Wild oysters have been harvested for thousands of years. Today, however, most oysters that people eat are grown on aquaculture farms.

Oyster farming has historically been widespread on the East Coast, but southern states like North Carolina have only readopted the practice within the last few decades after periods of oyster population decline.

The Duke University Marine Lab (DUML) in Beaufort, North Carolina has had an oyster farm – the Duke Aquafarm – for more than seven years. Our project represents a leading implementation of the Aquafarm as a platform in which to conduct long-term research projects. 

Over the last decade, farmers in North Carolina have frequently observed mass mortality events during which upwards of 90% of their oysters die over only a few weeks. These mortality events are especially common in the later months of the summer. However, the cause of these mortality events is yet to be conclusively determined. In our experiment, we sought to investigate if certain environmental conditions caused mortality and if certain farming decisions could help mitigate mortality risk. 

“As a marine science student, one thing that’s really great about Bass Connections is that it provides a defined link back to the marine community out of the Marine Lab ... [It was] great to have something concrete to connect with the people there.” –Molly Honecker ’25, Marine Science & Conservation

To do so, we captured continuous environmental quality and oyster biological data for an entire summer at two oyster farms. We monitored the Duke Aquafarm, which has never experienced extreme mortality, as well as a neighboring farm located at North Carolina State University’s coastal facility, the Center for Marine Sciences and Technology (CMAST), which had previously experienced mass die offs.

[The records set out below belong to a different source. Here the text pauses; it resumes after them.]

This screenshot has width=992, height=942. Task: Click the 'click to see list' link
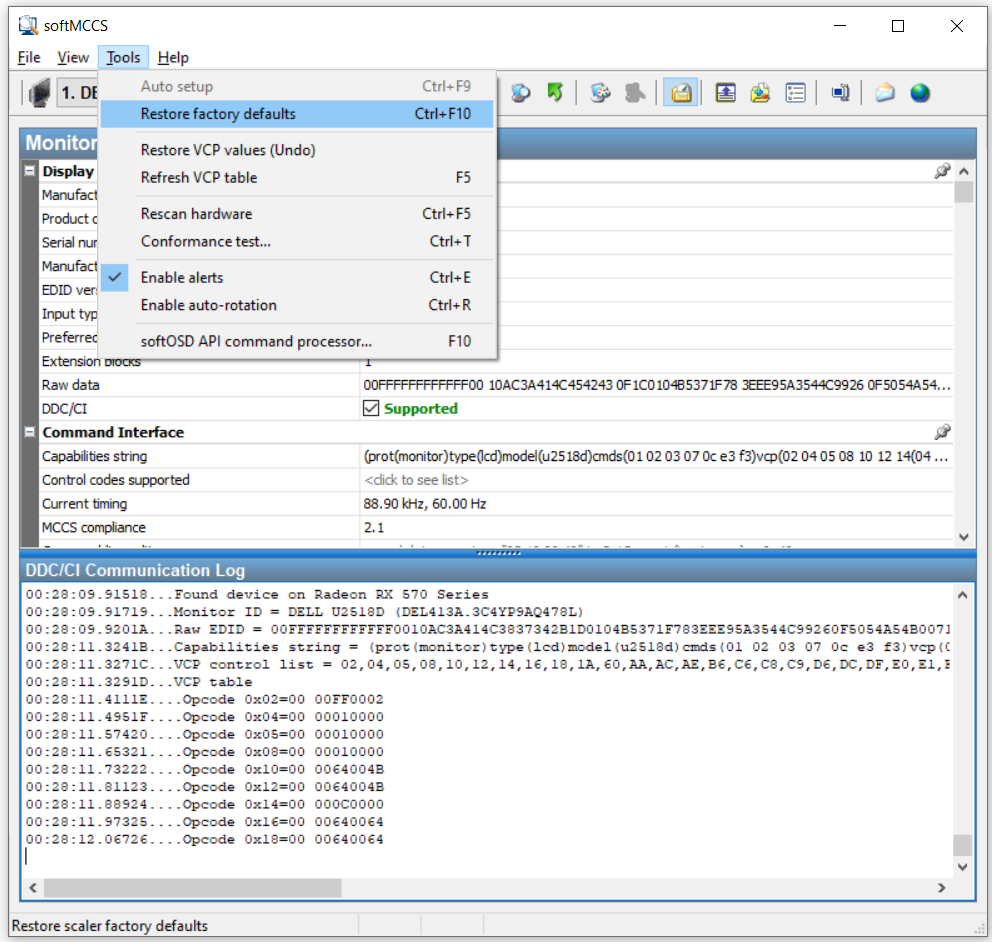(416, 480)
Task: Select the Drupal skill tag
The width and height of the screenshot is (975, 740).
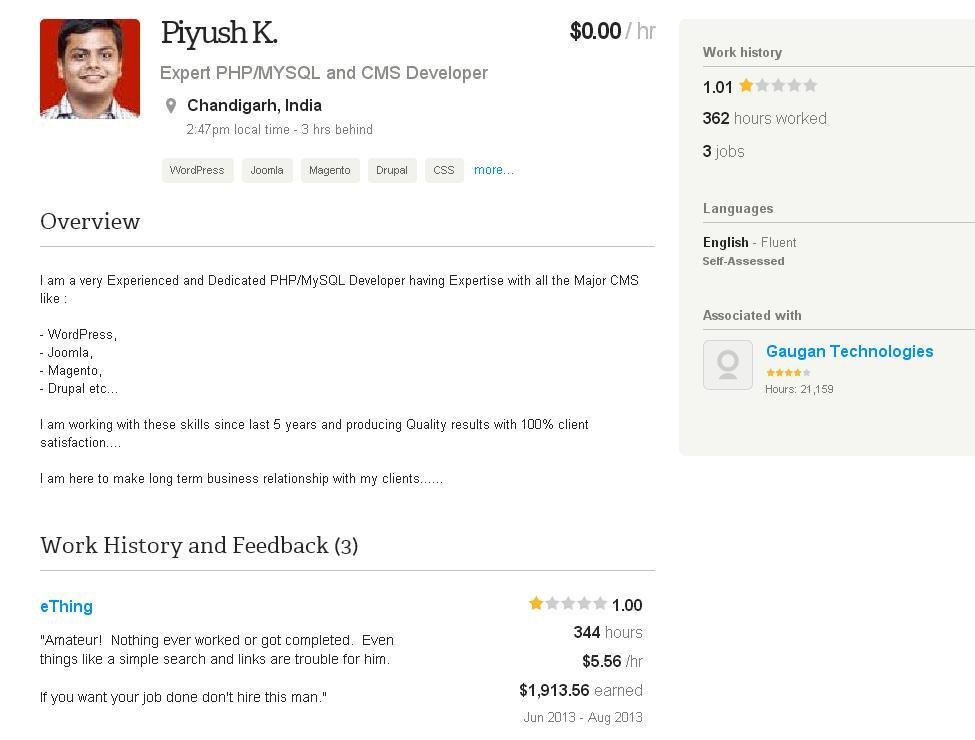Action: [x=392, y=170]
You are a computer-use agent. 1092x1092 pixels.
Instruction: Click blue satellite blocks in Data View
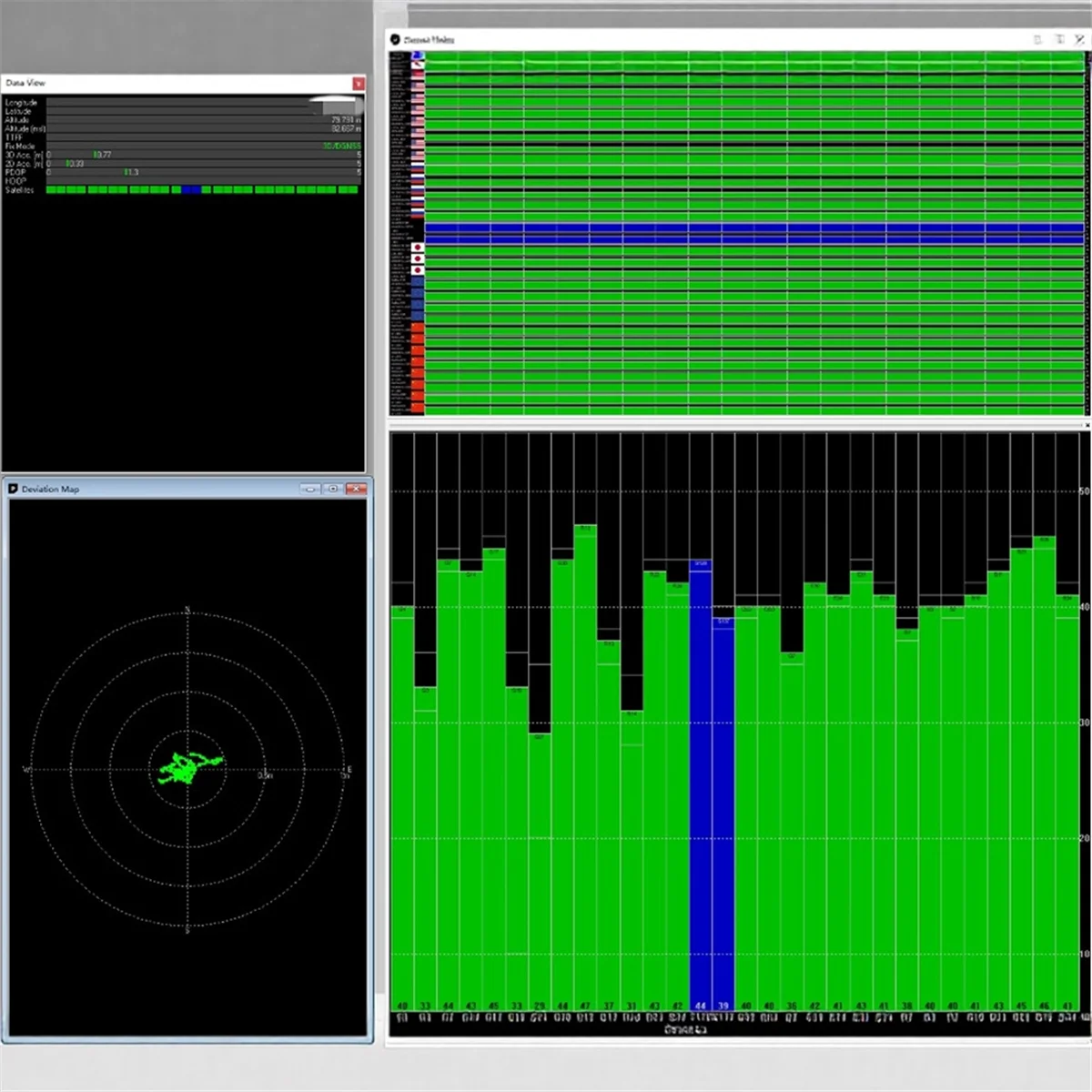click(x=191, y=190)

From May to October of 2024, we placed oysters and environmental sensors on both farms, measuring mortality every other week and growth once a month. To test the impact of different farming practices on mortality, we utilized oysters with different genetic backgrounds, stocked them into bags at different densities and flipped the bags at different frequencies. Flipping the bags helps keep them cleaner and lighter, as the side of the bag exposed to the air becomes dried out, causing any fouling organisms that have grown on it to fall off.

The environmental variables we monitored at each site included temperature, salinity, pH and dissolved oxygen, with sensors placed in an array slightly off each farm and inside oyster bags. Additional environmental variables associated with precipitation and wind were downloaded from publicly available sources. Environmental conditions can impact the growth and health of oysters, ultimately resulting in differing time to grow to market size, appearance and overall crop yield. 

After ending our experiment, the team spent the next several months digitizing, cleaning, verifying and analyzing the data. Although a mass mortality event did not occur at our farms, our data still revealed meaningful patterns.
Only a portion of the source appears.